Recorded data
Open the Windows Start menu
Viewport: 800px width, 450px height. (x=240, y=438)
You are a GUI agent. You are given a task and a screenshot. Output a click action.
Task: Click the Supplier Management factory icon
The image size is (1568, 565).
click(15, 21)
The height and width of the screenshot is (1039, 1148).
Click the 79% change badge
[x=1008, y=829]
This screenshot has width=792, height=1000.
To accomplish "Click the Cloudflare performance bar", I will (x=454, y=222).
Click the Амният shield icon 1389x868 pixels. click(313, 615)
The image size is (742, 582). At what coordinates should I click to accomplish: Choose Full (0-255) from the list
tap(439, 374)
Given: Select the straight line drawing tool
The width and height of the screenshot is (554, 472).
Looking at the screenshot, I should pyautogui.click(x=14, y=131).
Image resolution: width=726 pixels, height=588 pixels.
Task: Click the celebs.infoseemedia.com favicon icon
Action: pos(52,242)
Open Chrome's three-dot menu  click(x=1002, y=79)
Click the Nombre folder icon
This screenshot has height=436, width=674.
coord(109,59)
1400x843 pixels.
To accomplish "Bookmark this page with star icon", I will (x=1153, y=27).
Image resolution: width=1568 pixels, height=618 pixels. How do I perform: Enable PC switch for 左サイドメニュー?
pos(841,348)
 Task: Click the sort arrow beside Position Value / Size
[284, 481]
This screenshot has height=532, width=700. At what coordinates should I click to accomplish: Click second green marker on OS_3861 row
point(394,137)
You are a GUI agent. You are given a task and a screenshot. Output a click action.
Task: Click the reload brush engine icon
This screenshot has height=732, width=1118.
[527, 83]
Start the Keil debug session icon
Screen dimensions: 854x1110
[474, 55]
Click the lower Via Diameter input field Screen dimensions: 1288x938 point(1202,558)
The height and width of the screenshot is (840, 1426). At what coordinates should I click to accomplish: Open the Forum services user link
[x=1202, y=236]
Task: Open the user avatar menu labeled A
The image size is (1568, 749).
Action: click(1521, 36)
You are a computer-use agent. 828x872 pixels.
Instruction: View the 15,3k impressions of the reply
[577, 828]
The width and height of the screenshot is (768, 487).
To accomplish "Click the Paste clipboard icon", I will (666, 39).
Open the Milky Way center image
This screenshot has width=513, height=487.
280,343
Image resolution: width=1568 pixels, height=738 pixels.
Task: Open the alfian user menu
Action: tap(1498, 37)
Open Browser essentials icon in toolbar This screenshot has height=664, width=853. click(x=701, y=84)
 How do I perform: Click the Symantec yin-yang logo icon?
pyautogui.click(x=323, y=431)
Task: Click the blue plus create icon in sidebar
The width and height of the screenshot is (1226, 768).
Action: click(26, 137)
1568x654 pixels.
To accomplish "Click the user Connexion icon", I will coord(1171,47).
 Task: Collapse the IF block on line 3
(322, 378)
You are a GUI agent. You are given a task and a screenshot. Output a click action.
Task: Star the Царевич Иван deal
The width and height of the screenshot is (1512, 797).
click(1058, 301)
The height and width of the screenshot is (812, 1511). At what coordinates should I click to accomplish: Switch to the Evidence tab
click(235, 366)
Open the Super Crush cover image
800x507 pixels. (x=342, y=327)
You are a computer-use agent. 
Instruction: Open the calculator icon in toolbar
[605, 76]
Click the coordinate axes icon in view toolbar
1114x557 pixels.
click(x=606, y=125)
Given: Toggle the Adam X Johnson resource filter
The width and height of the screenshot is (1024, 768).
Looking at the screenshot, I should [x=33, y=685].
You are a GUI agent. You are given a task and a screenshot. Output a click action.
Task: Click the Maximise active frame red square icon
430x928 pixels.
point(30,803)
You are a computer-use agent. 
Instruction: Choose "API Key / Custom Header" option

Directive
Output the rows above as a numbered list, leaving out any blank lines.

Result below
1. Open the Windows Start menu
2. Viewport: 800px width, 450px height. (x=240, y=438)
3. You are a GUI agent. You are given a task and a screenshot. Output a click action.
4. Task: Click the Supplier Management factory icon
5. The image size is (1568, 565).
6. click(15, 21)
7. The height and width of the screenshot is (1039, 1148).
8. Click the 79% change badge
9. [x=1008, y=829]
10. This screenshot has width=792, height=1000.
11. To accomplish "Click the Cloudflare performance bar", I will (x=454, y=222).
12. Click the Амният shield icon 1389x868 pixels. click(313, 615)
13. The image size is (742, 582). At what coordinates should I click to accomplish: Choose Full (0-255) from the list
14. tap(439, 374)
15. Given: Select the straight line drawing tool
16. The width and height of the screenshot is (554, 472).
17. Looking at the screenshot, I should pyautogui.click(x=14, y=131).
18. Image resolution: width=726 pixels, height=588 pixels.
19. Task: Click the celebs.infoseemedia.com favicon icon
20. Action: pos(52,242)
21. Open Chrome's three-dot menu  click(x=1002, y=79)
22. Click the Nombre folder icon
23. This screenshot has height=436, width=674.
24. coord(109,59)
25. 1400x843 pixels.
26. To accomplish "Bookmark this page with star icon", I will (x=1153, y=27).
27. Image resolution: width=1568 pixels, height=618 pixels. How do I perform: Enable PC switch for 左サイドメニュー?
28. pos(841,348)
29.  Task: Click the sort arrow beside Position Value / Size
30. [284, 481]
31. This screenshot has height=532, width=700. At what coordinates should I click to accomplish: Click second green marker on OS_3861 row
32. point(394,137)
33. You are a GUI agent. You are given a task and a screenshot. Output a click action.
34. Task: Click the reload brush engine icon
35. This screenshot has height=732, width=1118.
36. [527, 83]
37. Start the Keil debug session icon
38. Screen dimensions: 854x1110
39. [474, 55]
40. Click the lower Via Diameter input field Screen dimensions: 1288x938 point(1202,558)
41. The height and width of the screenshot is (840, 1426). At what coordinates should I click to accomplish: Open the Forum services user link
42. [x=1202, y=236]
43. Task: Open the user avatar menu labeled A
44. The image size is (1568, 749).
45. Action: click(1521, 36)
46. You are a computer-use agent. 828x872 pixels.
47. Instruction: View the 15,3k impressions of the reply
48. [577, 828]
49. The width and height of the screenshot is (768, 487).
50. To accomplish "Click the Paste clipboard icon", I will (666, 39).
51. Open the Milky Way center image
52. This screenshot has width=513, height=487.
53. 280,343
54. Image resolution: width=1568 pixels, height=738 pixels.
55. Task: Open the alfian user menu
56. Action: tap(1498, 37)
57. Open Browser essentials icon in toolbar This screenshot has height=664, width=853. click(x=701, y=84)
58.  How do I perform: Click the Symantec yin-yang logo icon?
59. pyautogui.click(x=323, y=431)
60. Task: Click the blue plus create icon in sidebar
61. The width and height of the screenshot is (1226, 768).
62. Action: click(26, 137)
63. 1568x654 pixels.
64. To accomplish "Click the user Connexion icon", I will coord(1171,47).
65.  Task: Collapse the IF block on line 3
66. (322, 378)
67. You are a GUI agent. You are given a task and a screenshot. Output a click action.
68. Task: Star the Царевич Иван deal
69. The width and height of the screenshot is (1512, 797).
70. click(1058, 301)
71. The height and width of the screenshot is (812, 1511). At what coordinates should I click to accomplish: Switch to the Evidence tab
72. click(235, 366)
73. Open the Super Crush cover image
74. 800x507 pixels. (x=342, y=327)
75. You are a computer-use agent. 
76. Instruction: Open the calculator icon in toolbar
77. [605, 76]
78. Click the coordinate axes icon in view toolbar
79. 1114x557 pixels.
80. click(x=606, y=125)
81. Given: Toggle the Adam X Johnson resource filter
82. The width and height of the screenshot is (1024, 768).
83. Looking at the screenshot, I should [x=33, y=685].
84. You are a GUI agent. You are given a task and a screenshot. Output a click action.
85. Task: Click the Maximise active frame red square icon
86. 430x928 pixels.
87. point(30,803)
88. You are a computer-use agent. 
89. Instruction: Choose "API Key / Custom Header" option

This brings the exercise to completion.